**THE PROBLEM:** Render every line of the records below as a Markdown table with the columns Row and Line, numbering the rows and leaving out blank lines.

**DATA SHOWN:**

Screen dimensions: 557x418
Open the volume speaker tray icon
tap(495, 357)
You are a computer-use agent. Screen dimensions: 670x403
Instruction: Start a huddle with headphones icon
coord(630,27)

**EXPECTED ANSWER:**
| Row | Line |
|---|---|
| 1 | Screen dimensions: 557x418 |
| 2 | Open the volume speaker tray icon |
| 3 | tap(495, 357) |
| 4 | You are a computer-use agent. Screen dimensions: 670x403 |
| 5 | Instruction: Start a huddle with headphones icon |
| 6 | coord(630,27) |